Currently, a number of consumer electronic devices are adapted to receive speech via microphone ports or headsets. While the typical example is a portable telecommunications device (e.g., a mobile telephone), with the advent of Voice over IP (VoIP), desktop computers, laptop computers, and tablet computers may also be used to perform voice communications. Further, hearables, smart headsets or earbuds, connected hearing aids and similar devices are advanced wearable electronic devices that can perform voice communication, along with a variety of other purposes, such as music listening, personal sound amplification, audio transparency, active noise control, speech recognition-based personal assistant communication, activity tracking, and more.
Thus, when using these electronic devices, the user has the option of using the handset, headphones, earbuds, headset, or hearables to receive his or her speech. However, a common complaint is that the speech captured by the microphone port or the headset includes environmental noise such as wind noise, secondary speakers in the background or other background noises. This environmental noise often renders the user's speech unintelligible and thus, degrades the quality of the voice communication.
The various aspects of the disclosure are illustrated by way of example and not by way of limitation in the figures of the accompanying drawings in which like references indicate similar elements. It should be noted that references to “an” or “one” aspect are not necessarily to the same aspect, and they mean at least one. Also, in the interest of conciseness and reducing the total number of figures, a given figure may be used to illustrate the features of more than one aspect of the disclosure, and not all elements in the figure may be required for a given aspect.
In the following description, numerous specific details are set forth. However, it is understood that aspects of in the disclosure may be practiced without these specific details. Whenever the shapes, relative positions and other aspects of the parts described are not explicitly defined, the scope of the disclosure is not limited only to the parts shown, which are meant merely for the purpose of illustration. In other instances, well-known circuits, structures, and techniques have not been shown to avoid obscuring the understanding of this description.

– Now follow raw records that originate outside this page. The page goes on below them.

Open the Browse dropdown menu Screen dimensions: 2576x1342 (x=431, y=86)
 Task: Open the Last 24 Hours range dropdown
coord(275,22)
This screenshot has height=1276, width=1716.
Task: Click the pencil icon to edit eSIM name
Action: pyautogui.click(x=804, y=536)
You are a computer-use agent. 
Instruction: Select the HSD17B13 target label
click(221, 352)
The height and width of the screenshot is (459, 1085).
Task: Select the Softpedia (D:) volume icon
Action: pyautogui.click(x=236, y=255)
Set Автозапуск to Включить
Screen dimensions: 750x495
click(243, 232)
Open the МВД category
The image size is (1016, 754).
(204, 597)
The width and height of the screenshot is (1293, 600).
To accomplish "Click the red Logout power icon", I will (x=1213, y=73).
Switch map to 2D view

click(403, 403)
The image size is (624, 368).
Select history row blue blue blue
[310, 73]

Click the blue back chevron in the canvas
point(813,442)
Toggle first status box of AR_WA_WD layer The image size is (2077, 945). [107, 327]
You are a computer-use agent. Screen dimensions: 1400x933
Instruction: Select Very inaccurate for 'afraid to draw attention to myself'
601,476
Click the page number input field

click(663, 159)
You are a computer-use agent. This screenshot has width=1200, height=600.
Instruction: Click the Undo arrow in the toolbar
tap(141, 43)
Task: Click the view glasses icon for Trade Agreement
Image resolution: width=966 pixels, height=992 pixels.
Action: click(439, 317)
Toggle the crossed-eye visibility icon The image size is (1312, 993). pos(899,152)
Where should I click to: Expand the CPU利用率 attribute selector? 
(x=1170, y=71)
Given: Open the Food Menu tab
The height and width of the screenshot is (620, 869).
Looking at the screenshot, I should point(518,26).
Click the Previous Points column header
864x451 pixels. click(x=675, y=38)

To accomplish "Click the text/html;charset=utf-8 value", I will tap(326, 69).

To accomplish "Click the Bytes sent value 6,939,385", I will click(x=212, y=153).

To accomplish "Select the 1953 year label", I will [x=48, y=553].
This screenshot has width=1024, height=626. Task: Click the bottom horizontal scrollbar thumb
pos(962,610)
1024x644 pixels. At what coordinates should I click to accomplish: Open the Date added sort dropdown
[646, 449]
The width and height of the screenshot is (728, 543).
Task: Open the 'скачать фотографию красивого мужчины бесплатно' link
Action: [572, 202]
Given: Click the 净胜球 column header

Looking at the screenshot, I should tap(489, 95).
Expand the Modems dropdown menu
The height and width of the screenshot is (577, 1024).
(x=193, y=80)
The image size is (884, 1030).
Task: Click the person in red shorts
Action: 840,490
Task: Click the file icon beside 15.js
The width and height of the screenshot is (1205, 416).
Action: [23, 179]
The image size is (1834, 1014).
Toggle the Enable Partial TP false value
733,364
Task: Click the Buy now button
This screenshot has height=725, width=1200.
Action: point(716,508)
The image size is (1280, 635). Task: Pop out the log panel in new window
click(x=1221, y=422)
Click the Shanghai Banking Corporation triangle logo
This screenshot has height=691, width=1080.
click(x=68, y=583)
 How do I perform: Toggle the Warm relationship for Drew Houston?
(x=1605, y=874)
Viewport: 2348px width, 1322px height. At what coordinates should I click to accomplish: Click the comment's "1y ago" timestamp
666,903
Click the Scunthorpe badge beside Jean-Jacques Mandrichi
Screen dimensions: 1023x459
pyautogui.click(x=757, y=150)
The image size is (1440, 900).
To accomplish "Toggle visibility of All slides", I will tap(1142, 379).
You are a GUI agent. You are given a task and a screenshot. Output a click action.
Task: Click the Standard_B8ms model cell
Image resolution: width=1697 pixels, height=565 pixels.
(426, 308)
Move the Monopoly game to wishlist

In the description, certain terminology is used to describe features of the invention. For example, in certain situations, the terms “component,” “unit,” “module,” and “logic” are representative of computer hardware and/or software configured to perform one or more functions. For instance, examples of “hardware” include, but are not limited or restricted to an integrated circuit such as a processor (e.g., a digital signal processor, microprocessor, application specific integrated circuit, a micro-controller, etc.). Of course, the hardware may be alternatively implemented as a finite state machine or even combinatorial logic. An example of “software” includes processor executable code in the form of an application, an applet, a routine or even a series of instructions. The software may be stored in any type of machine-readable medium.
Noise suppression algorithms are commonly used to enhance speech quality in modern mobile phones, telecommunications, and multimedia systems. Such techniques remove unwanted background noises caused by acoustic environments, electronic system noises, or similar sources. Noise suppression may greatly enhance the quality of desired speech signals and the overall perceptual performance of communication systems. However, mobile phone handset noise reduction performance can vary significantly depending on, for example: 1) the signal-to-noise ratio of the noise compared to the desired speech, 2) directional robustness or the geometry of the microphone placement in the device relative to the unwanted noisy sounds, 3) handset positional robustness or the geometry of the microphone placement relative to the desired speaker, and, 4) the non-stationarity of the unwanted noise sources.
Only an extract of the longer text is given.